Codependency is a psychological condition or a relationship where one is dependent on the needs of or control by another. That person may often be seen as overly controlling, excessively dutiful, or even too nice- putting up with painful situatuons for way too long.

They can be great people to come to the rescue of others, but at the expense of their own needs. They may be martyrs, and eventually suffer with deep resentments and low self esteem. They may be involved with someone that seems to need them a lot- an alcoholic or addict. They can be characterized by low self-esteem,needing to be needed, obsession, denial and excessive compliance or control patterns. Codependency affects any sort of relationship be it in families, friendships, work, romance and community.

People who are dysfunctional have probably dealt with earlier life abuse or experienced some form of limited parenting.  If codependent symptoms are left untreated, it could get worse as time progresses. However the effects are reversible if treated early. If you would like to know the actual signs and symptoms of codependency, they are listed below:-

  • Low Self-Esteem – When you compare every minor detail about yourself with others and not feel good enough, then you are suffering from low self-esteem. You actually feel unlovable or inadequate but put on a different face in front of others by thinking highly of yourself.  Perfectionism and guilt go along with low self-esteem.
  • People-Pleasing – When you are codependent, you will have a hard time saying no to people, simple because you don’t want to lose their relationship. You may even go out of the way to sacrifice your own needs in order to accommodate someone else’s.
  • Poor Boundaries – Codependents usually get into trouble when it comes to drawing the line. They feel responsible or guilty for other people’s failures, emotions or problems. They are withdrawn and closed up, which makes it difficult for others to get close to them.
  • Reactivity – A consequence of setting poor boundaries is that you react badly to people’s thoughts and feelings in a negative way. When someone says something you disagree with, you will become defensive or agree with them. You tend to absorb their words and characterize it with yourself. If you have proper boundaries, you will easily realize that it just an opinion and not a reflection of your persona.
  • Control – Codependents feel safe and secure when they start controlling others. This is because their mind is in constant chaos and uncertainty. This prevents them from taking risks and sharing their feelings. To bottle up their feelings, they either have an addiction which loosens them up. They need other people to behave in a certain way, so that they feel ok. However this leads to them being bossy which violates and oversteps the person’s personal space.
  • Dysfunctional Communication – If you don’t know what you feel, think or need, it becomes a problem. Codependents have problems with sharing and communicating their opinions, thoughts and feelings with others. They are afraid to be truthful and end up pleasing others just for the sake of it. They will try to manipulate the other person out of distrust and fear on you by becoming dishonest.
  • Obsession – If you are spending a lot of time thinking about other people and their relationships more than about yourself, you are definitely obsessing over them. It keeps you from living your life and staying in denial as you lapse into fantasies about how you would like things to be.
  • Denial – You need to know you have a problem before you can fix it. Codependents think that someone else or some other situation is the cause of all the problems and situations in their life. They either complain or move on from one relationship to the next. They have trouble receiving advice and help from others by pretending to be self-sufficient. They are in denial of their vulnerability and are in desperate need of love and intimacy.
  • Painful Emotions – When you are under stress from being codependent, it will lead to rethinking of painful emotions from the past. There is constant fear of being abandoned, unloved, rejected, being a failure or making mistakes. When this feeling reaches a high point, you will go numb and oblivious to the world around you.

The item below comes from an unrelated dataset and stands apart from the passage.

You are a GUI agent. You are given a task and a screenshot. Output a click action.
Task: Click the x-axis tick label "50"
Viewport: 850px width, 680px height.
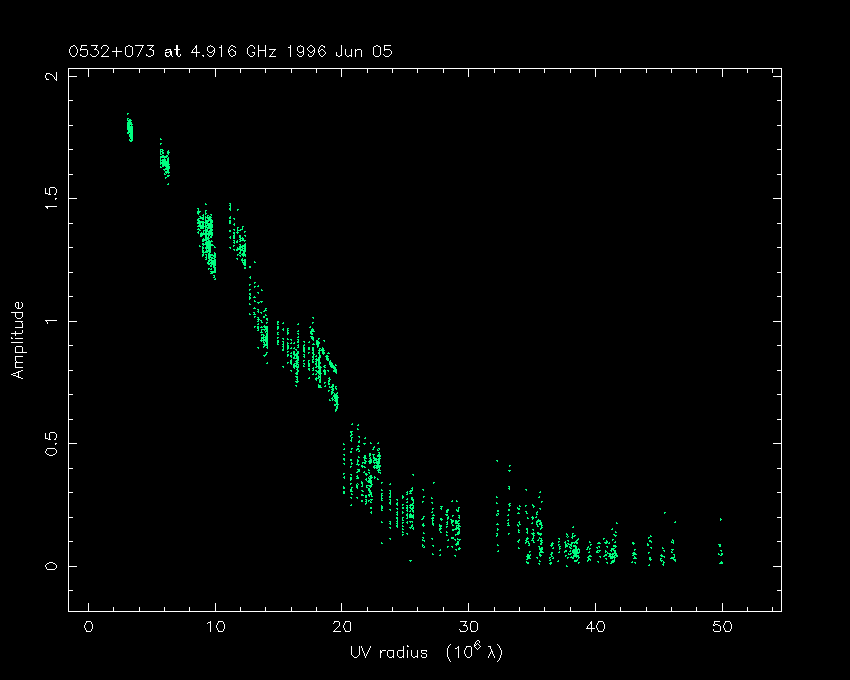pyautogui.click(x=721, y=627)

Codependency is the most basic form of addiction. The first step in getting over this condition is to recognize and get guidance and support. These symptoms are ingrained habits which are difficult to change and rectify on your own free will. Come to the realization that any form of addiction leads to attachment and then to control.

Addiction – Attachment – Control (Ego)

Get introduced to alternative healing methods and get in touch with your inner self. The only way out of this dilemma is through a healthy detachment from the object of one's need or addiction and to truly find and nurture one's own inner Self.  Balanced and interdependent healthy realtionships will follow, after one has a stonger sense of Self- love and inner harmony.